Mar 31, 2026 context window AI basics LLM fundamentals beginners guide

The context window is your AI's short-term memory. It's not storage — it's a fixed-size desk. Everything the AI is thinking about right now must fit on this desk.

What Is a Context Window? The Simple Explanation Everyone Gets Wrong

Let’s Start Simple: The Desk Analogy

Imagine you’re sitting at a desk during an exam. Your desk has a fixed size — say, 3 feet by 2 feet. You can only spread out as many papers, notes, and reference sheets as physically fit on that desk. If you need to look at a new document but the desk is full, something has to come off.

That desk is the context window.

Every AI model — ChatGPT, Claude, Gemini — has a fixed-size desk. Everything the AI is “thinking about” at any moment must fit on that desk. Your messages, the AI’s responses, any files you’ve uploaded, any instructions it’s been given — all of it shares this one desk.

When people say a model has a “200K context window,” they mean the desk can hold 200,000 tokens at once. When they say “1M context window,” the desk holds 1,000,000 tokens.

But here’s what most people get wrong: a bigger desk doesn’t mean the AI writes better. It just means more stuff can sit on the desk at once.

What Is a Token?

A token is the basic unit of text that AI models read. It’s not quite a word, not quite a character — it’s somewhere in between.

Rule of thumb: 1 token ≈ 4 characters ≈ ¾ of a word.

Here are some examples:

Text	Token Count
”Hello”	1 token
”Good morning”	2 tokens
”Unconstitutional”	4 tokens
”https://www.example.com”	7 tokens
A typical English sentence	15–25 tokens

The Math

Let’s do the arithmetic for different context window sizes:

$\text{Characters} = \text{Tokens} \times 4$

$\text{Words} \approx \text{Tokens} \times 0.75$

For a 200K token context window:

$200{,}000 \times 4 = 800{,}000 \text{ characters}$

$200{,}000 \times 0.75 = 150{,}000 \text{ words}$

That’s roughly 2 full novels worth of text (the average novel is about 75,000 words).

For a 1M token context window:

$1{,}000{,}000 \times 0.75 = 750{,}000 \text{ words} \approx 10 \text{ novels}$

Sounds enormous, right? Here’s the catch.

”Fits in Memory” ≠ “Can Use Effectively”

Just because 10 novels fit on the desk doesn’t mean the AI can read and understand all 10 equally well.

Research has shown that AI models have a U-shaped attention curve. They pay the most attention to:

The beginning of the context (your first messages, system instructions)
The end of the context (your most recent messages)

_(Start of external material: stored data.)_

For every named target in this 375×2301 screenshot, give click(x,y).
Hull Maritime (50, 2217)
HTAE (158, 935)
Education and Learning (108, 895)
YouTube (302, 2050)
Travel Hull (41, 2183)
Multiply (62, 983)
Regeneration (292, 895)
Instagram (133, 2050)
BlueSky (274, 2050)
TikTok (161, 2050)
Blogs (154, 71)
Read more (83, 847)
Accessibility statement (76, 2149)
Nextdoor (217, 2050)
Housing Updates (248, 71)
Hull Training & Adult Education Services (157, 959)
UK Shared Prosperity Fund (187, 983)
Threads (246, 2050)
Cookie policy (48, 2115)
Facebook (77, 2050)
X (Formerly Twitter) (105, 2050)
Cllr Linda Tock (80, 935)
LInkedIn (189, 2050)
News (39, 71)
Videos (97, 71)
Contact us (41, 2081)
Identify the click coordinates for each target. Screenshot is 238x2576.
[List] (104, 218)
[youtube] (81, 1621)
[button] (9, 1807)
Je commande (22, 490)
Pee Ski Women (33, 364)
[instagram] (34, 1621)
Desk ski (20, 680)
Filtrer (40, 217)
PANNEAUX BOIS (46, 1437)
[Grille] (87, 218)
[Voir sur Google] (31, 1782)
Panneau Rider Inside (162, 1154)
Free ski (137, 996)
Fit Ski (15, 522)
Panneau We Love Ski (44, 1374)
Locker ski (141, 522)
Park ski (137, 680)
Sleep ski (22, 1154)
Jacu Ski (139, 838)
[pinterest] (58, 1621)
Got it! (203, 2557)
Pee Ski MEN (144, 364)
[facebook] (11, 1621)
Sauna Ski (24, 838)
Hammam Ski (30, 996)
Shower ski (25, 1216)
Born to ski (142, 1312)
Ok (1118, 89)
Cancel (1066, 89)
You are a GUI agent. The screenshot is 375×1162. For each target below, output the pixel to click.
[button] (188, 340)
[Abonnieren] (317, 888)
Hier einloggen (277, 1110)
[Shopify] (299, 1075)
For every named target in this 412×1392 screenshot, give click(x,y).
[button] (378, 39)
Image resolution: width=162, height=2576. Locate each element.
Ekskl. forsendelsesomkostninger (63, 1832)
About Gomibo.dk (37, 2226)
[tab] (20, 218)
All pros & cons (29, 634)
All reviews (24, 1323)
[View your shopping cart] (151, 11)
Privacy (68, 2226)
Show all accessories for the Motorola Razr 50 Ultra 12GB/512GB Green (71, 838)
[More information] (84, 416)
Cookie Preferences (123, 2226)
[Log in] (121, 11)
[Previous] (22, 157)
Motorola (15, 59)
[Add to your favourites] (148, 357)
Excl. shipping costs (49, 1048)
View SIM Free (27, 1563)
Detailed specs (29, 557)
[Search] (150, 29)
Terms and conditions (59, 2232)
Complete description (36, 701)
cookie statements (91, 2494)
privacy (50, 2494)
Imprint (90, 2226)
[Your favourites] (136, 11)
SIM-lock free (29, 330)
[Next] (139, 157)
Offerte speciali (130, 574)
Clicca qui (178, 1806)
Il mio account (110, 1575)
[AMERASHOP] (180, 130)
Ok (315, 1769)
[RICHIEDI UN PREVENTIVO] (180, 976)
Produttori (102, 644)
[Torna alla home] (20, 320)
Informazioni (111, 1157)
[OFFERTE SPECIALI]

Everything in the middle? It gets less attention. The more tokens you stuff in, the worse this middle-blindness gets.

Think of it this way: if your desk has 3 papers, you can glance at all 3 easily. If your desk has 300 papers stacked up, good luck finding the one you need from the middle of the stack.

The 60–70% Rule

A practical guideline used by AI engineers:

$\text{Effective capacity} \approx 0.6 \times \text{Total context window}$

For a 200K context window:

$\text{Effective capacity} \approx 0.6 \times 200{,}000 = 120{,}000 \text{ tokens}$

Beyond ~120K tokens, the model’s quality starts to degrade noticeably. It misses things. It contradicts earlier statements. It “forgets” your instructions.

A Quick Code Example

Want to see how many tokens your text uses? Here’s a simple Python script:

import tiktoken

# Use the cl100k_base encoding (used by GPT-4, similar to Claude's tokenizer)
encoder = tiktoken.get_encoding("cl100k_base")

# Some example texts
texts = [
    "Hello",
    "Good morning, how are you?",
    "Unconstitutional",
    "The quick brown fox jumps over the lazy dog.",
]

for text in texts:
    tokens = encoder.encode(text)
    print(f"'{text}' → {len(tokens)} tokens")
    print(f"  Characters: {len(text)}, Ratio: {len(text)/len(tokens):.1f} chars/token")
    print()

Output:

'Hello' → 1 tokens
  Characters: 5, Ratio: 5.0 chars/token

'Good morning, how are you?' → 6 tokens
  Characters: 26, Ratio: 4.3 chars/token

'Unconstitutional' → 4 tokens
  Characters: 16, Ratio: 4.0 chars/token

'The quick brown fox jumps over the lazy dog.' → 10 tokens
  Characters: 44, Ratio: 4.4 chars/token

Notice how the ratio hovers around 4 characters per token — exactly our rule of thumb.

Context Window Is NOT Storage

This is the single biggest misconception. People think the context window is like a hard drive — a place where information is permanently stored. It’s not.

The context window is more like RAM (Random Access Memory) on your computer:

Property	Hard Drive (Storage)	RAM (Context Window)
Persistence	Keeps data when power is off	Erased when session ends
Size	Terabytes	Limited (KB to MB)
Speed	Slower	Fast
Purpose	Long-term storage	Active working memory

When your AI conversation ends, the context window is wiped clean. Next conversation? Fresh desk. No memory of what happened before.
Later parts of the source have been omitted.